• WORK ORDER:
Without pictures, return the lines from the one containing "Where should I click to: Click" through the last line of the data below, exactly.

• INPUT:
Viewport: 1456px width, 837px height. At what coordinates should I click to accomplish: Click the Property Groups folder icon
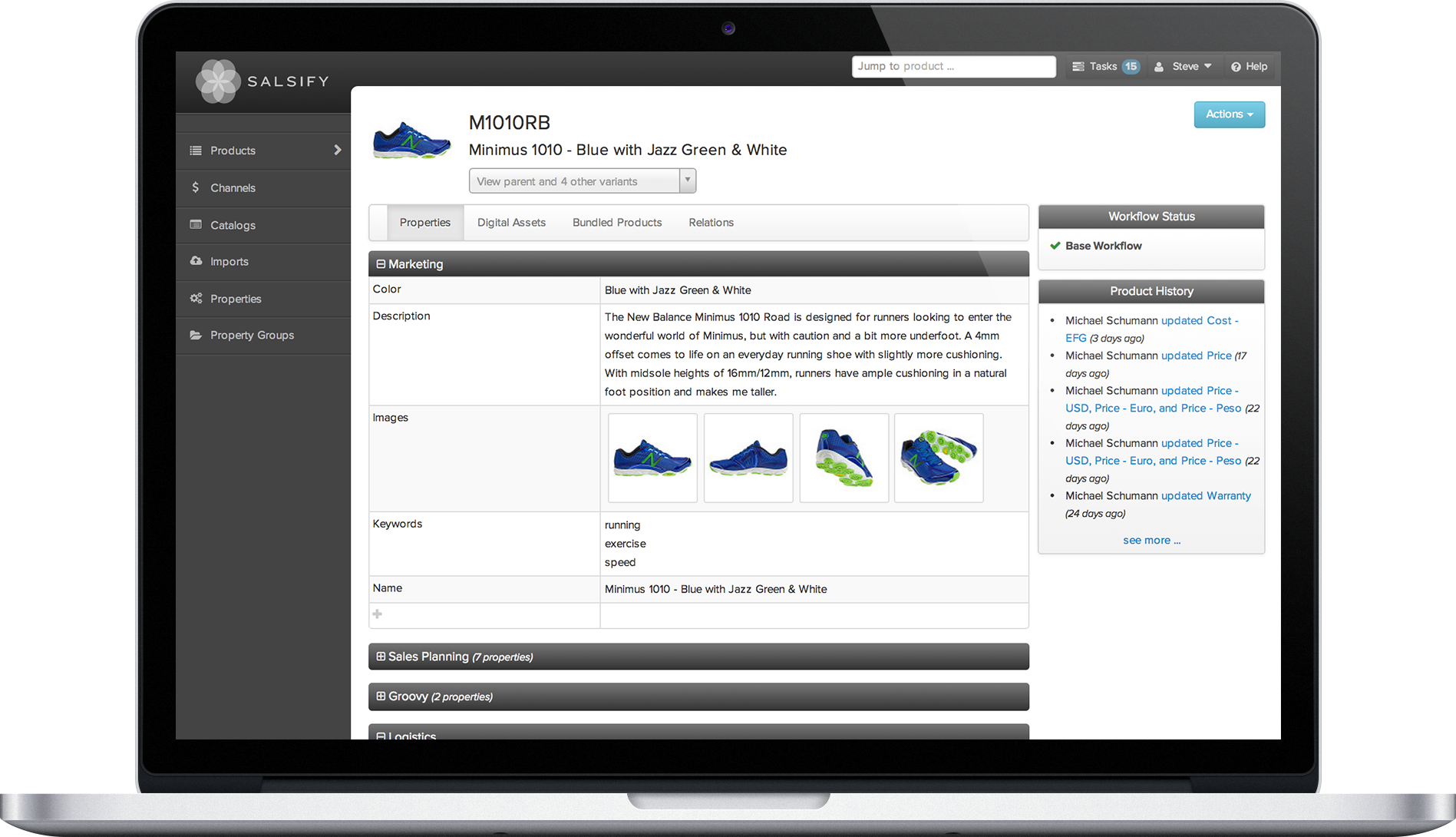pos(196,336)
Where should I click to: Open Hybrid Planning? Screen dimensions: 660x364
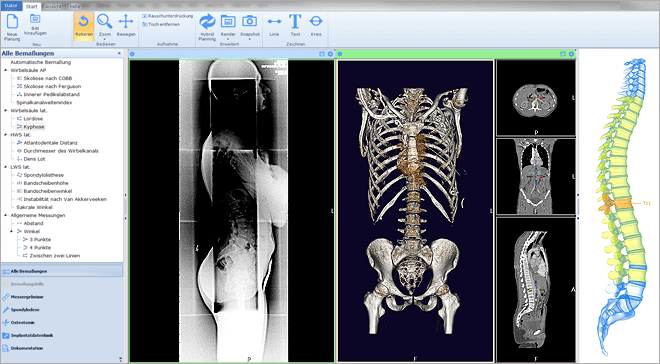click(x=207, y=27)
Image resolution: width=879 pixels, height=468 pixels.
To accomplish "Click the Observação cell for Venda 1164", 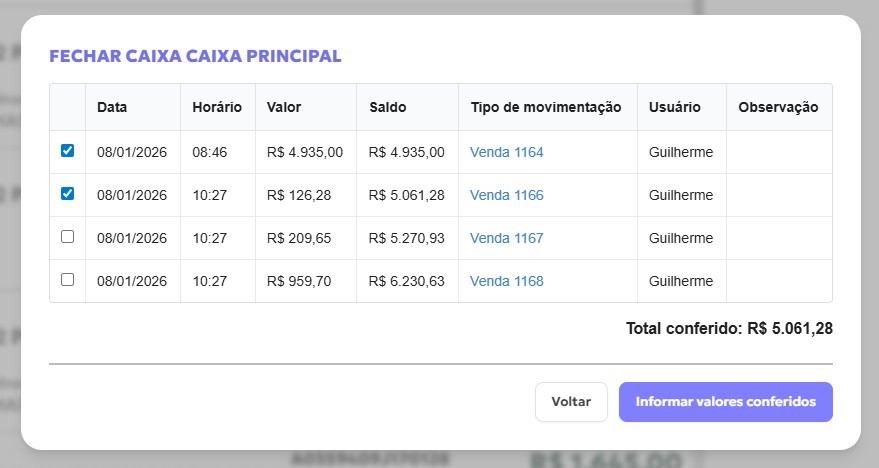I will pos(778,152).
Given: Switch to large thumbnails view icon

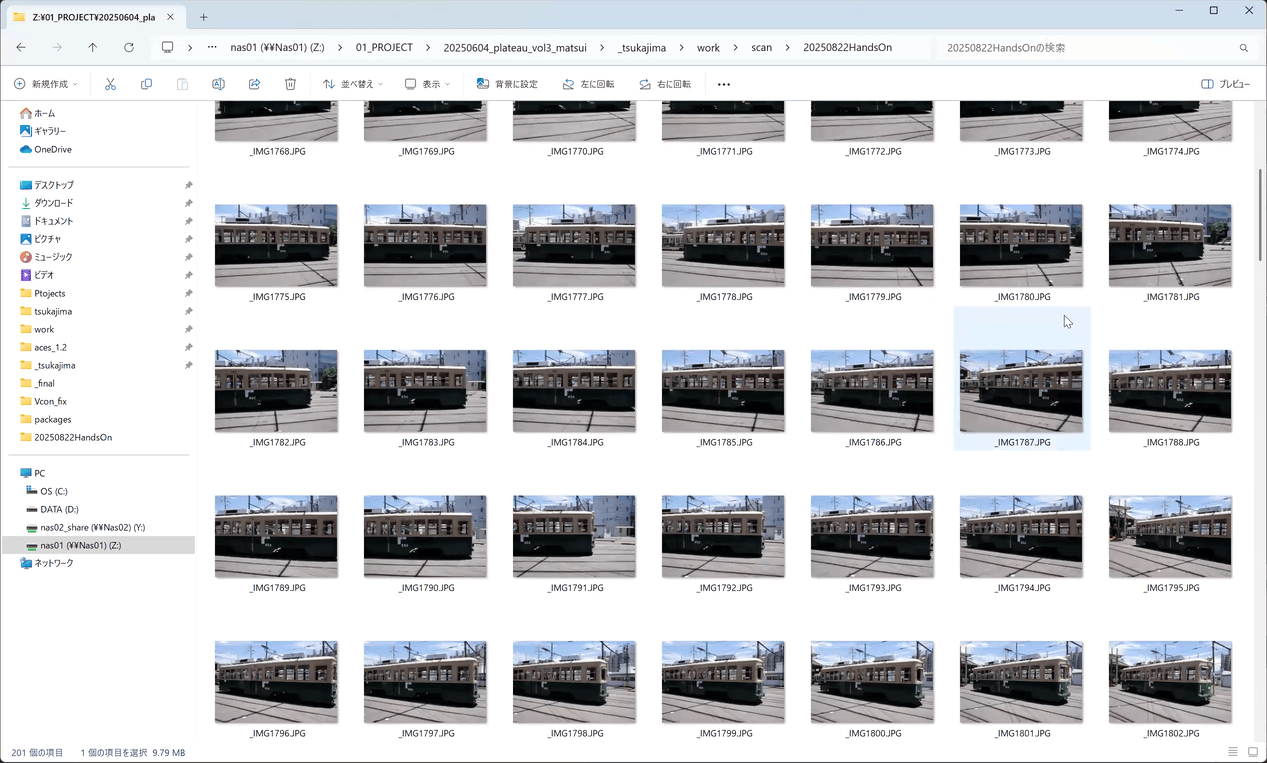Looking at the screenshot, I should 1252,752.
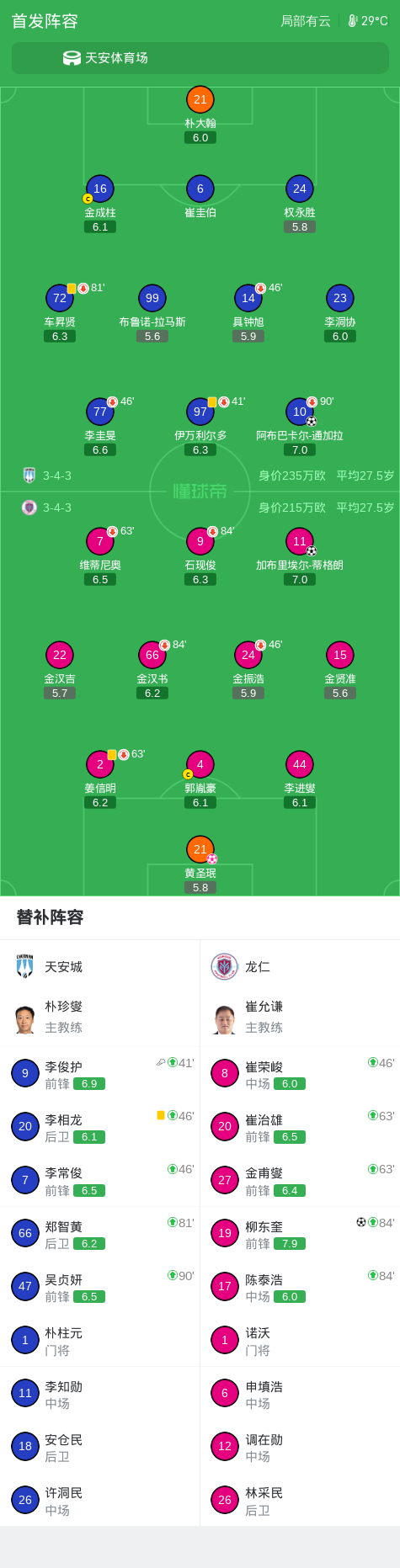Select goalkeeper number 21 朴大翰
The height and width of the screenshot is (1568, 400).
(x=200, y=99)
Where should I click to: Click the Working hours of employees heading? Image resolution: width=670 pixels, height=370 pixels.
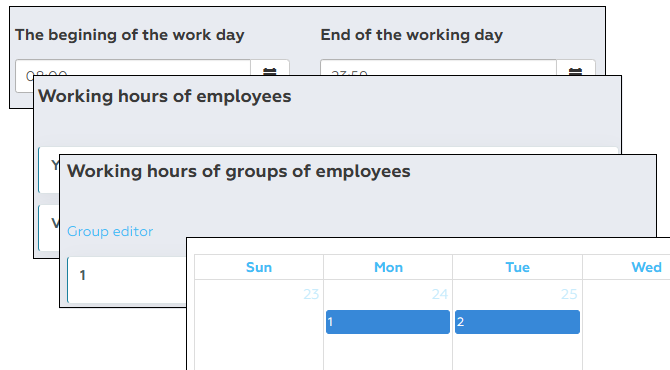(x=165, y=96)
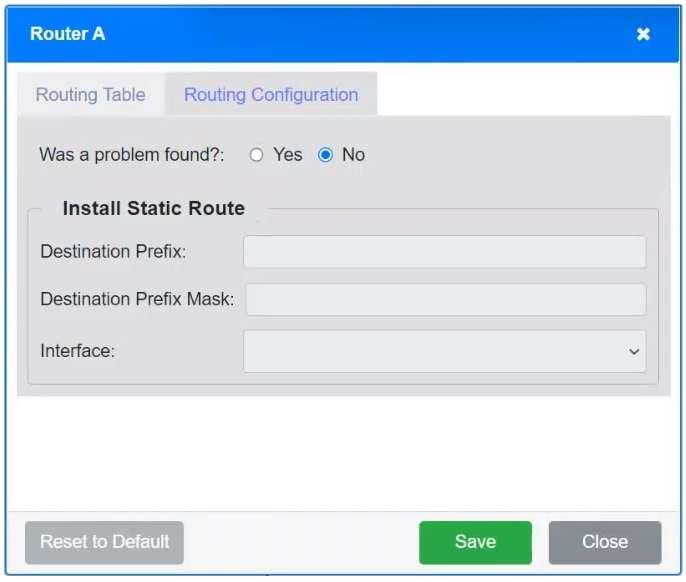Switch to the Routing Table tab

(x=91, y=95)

• SOLUTION TO THIS TASK:
Where should I click to: Click the Working hours of employees heading? Image resolution: width=670 pixels, height=370 pixels.
(x=165, y=96)
Switch to the Routing Table tab

(x=91, y=95)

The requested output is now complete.